• _FRAGMENTO FUENTE_

El pensamiento binario
…
Se trata aquí de un fenómeno elemental y mucho más extendido, polivalente y
metamórfico, susceptible de mantener, sin embargo, la atención en la medida en
que, como tendencia interpretativa mecánica y sistemática, no es, no obstante,
universal, y en todo estado de sociedad, espontáneo, “natural” y convincente
para unos, exaspera a otros espíritus que se sienten moderados y matizados y
detestan a los que piensan “en blanco y negro”.
Vilfredo
Pareto señala, en sus análisis mucho más perspicaces que hostiles de los
escritos socialistas de 1900, la omnipresencia del pensamiento binario y, de
hecho, el inicio de una sofística[46]. De
hecho, pone en el centro de su crítica de los sistemas socialistas una manera de razonar sobre lo social por
alternativas y antítesis. Esta “dialéctica”, según su impresión, es típicamente
aristotélica, pero ¡en absoluto hegeliano-marxista! “El error de muchos
socialistas ―escribe Pareto― es que razonan, sin percibirlo, por antítesis.
Habiendo demostrado que de una institución actual derivan los males y las
injusticias, saltan a la consecuencia de que hay que abolirla y poner en su
lugar una institución fundada en el principio diametralmente opuesto”. Vilfredo
Pareto desmenuza otros paralogismos binarios de los reformadores a través del
tiempo. Por ejemplo:
En general, los reformadores tienen la tendencia de
razonar de la siguiente manera. Suponen, primero, que debe haber necesariamente
un sistema para obtener los felices resultados que desean; luego, plantean el
dilema: este sistema debe ser A o B; se demuestra que no es B, resulta que es A[47].
Así,
“declaman” los socialistas, toda crítica consecuente de la sociedad burguesa
debe conducir necesariamente a adherir a la solución colectivista que es
precisamente la inversa. Ahora bien, esta forma de razonar no es nueva ni
propia del socialismo moderno y Pareto no se equivoca al verla funcionar ya en
Tomás Moro, con la reserva, agregaría yo, de que el humanista inglés no
desarrollaba más que una experiencia mental, Denkexperiment, y no un programa positivo. “El razonamiento que
hace más o menos conscientemente Moro, así como la mayor parte de los
reformadores, parece ser el siguiente: A produce B, que es dañino, C es lo
contrario de A, por lo tanto, reemplazando A por C haremos desaparecer B y
terminarán los males que afligen a la sociedad”[48].

• _TAREAS_
**a)** Enumere los números de las notas que aparecen entre corchetes en el fragmento sobre el pensamiento binario.
**b)** Proporcione una continuación del fragmento sobre el pensamiento binario a partir de su última oración.

• _REGISTROS_

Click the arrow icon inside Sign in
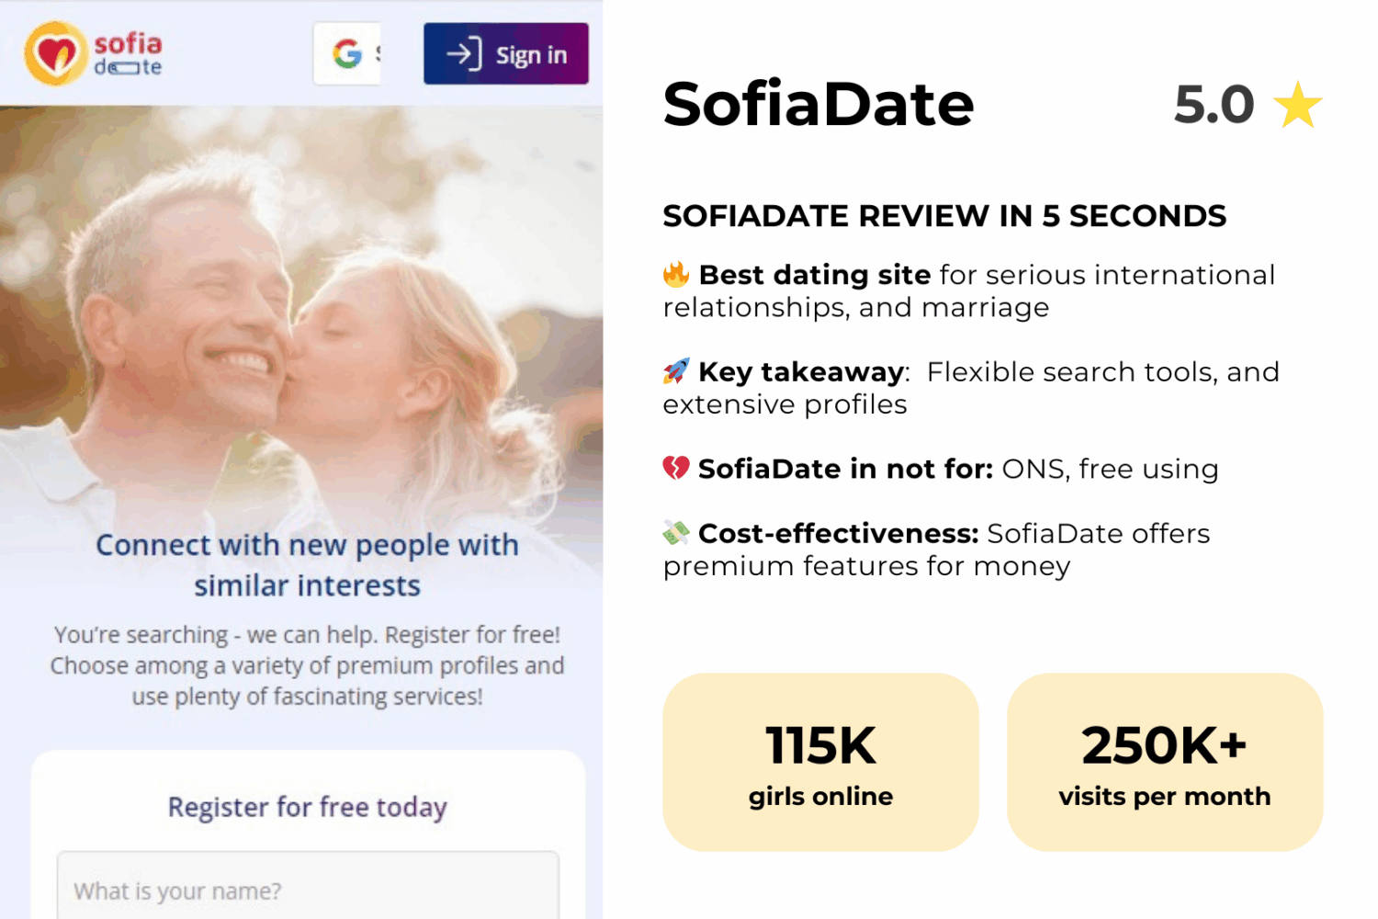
...
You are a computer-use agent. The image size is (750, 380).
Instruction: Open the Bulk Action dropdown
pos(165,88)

• _RESULTADOS POR TAREA_
**a)** 46, 47, 48

**b)**
De
hecho, en el centro de los grandes programas sociales modernos se encuentra
inevitablemente el enunciado condensado del mal, de su causa última, de su
carácter contingente, y del remedio obtenido por la inversión de la
constatación del mal, y probado a
contrario. Así aparece, típicamente, en el programa de los comunistas
icarianos hacia 1848:
Todo el mal proviene, en todas partes, del hecho de
que la sociedad está mal organizada;
y el vicio principal de la organización social y política en todas partes es
que esta organización tiene por principio el
individualismo o el egoísmo. […] El remedio
está entonces en el principio
contrario, en el comunismo, o en el
interés común y público, es decir, en la comunidad[49].
Maniqueísmos de combate y dilemas
históricos
El
binarismo del pensamiento se aplica predominantemente a la crítica social y al
formateado dogmático de los dilemas de la coyuntura: “crecer o desaparecer”,
“socialismo o barbarie”… Los doctrinarios católicos del siglo XIX adoptan
fácilmente el dilema apocalíptico: o el repudio del error modernista condenado
por el Syllabus, el regreso a la
sumisión de los pueblos a la Iglesia, “la salvación por la obediencia y por el
retorno a la obediencia o la muerte en la revuelta y por la revuelta”[50].
Esto vuelve a decir: con nosotros o contra nosotros, no hay un tercer camino.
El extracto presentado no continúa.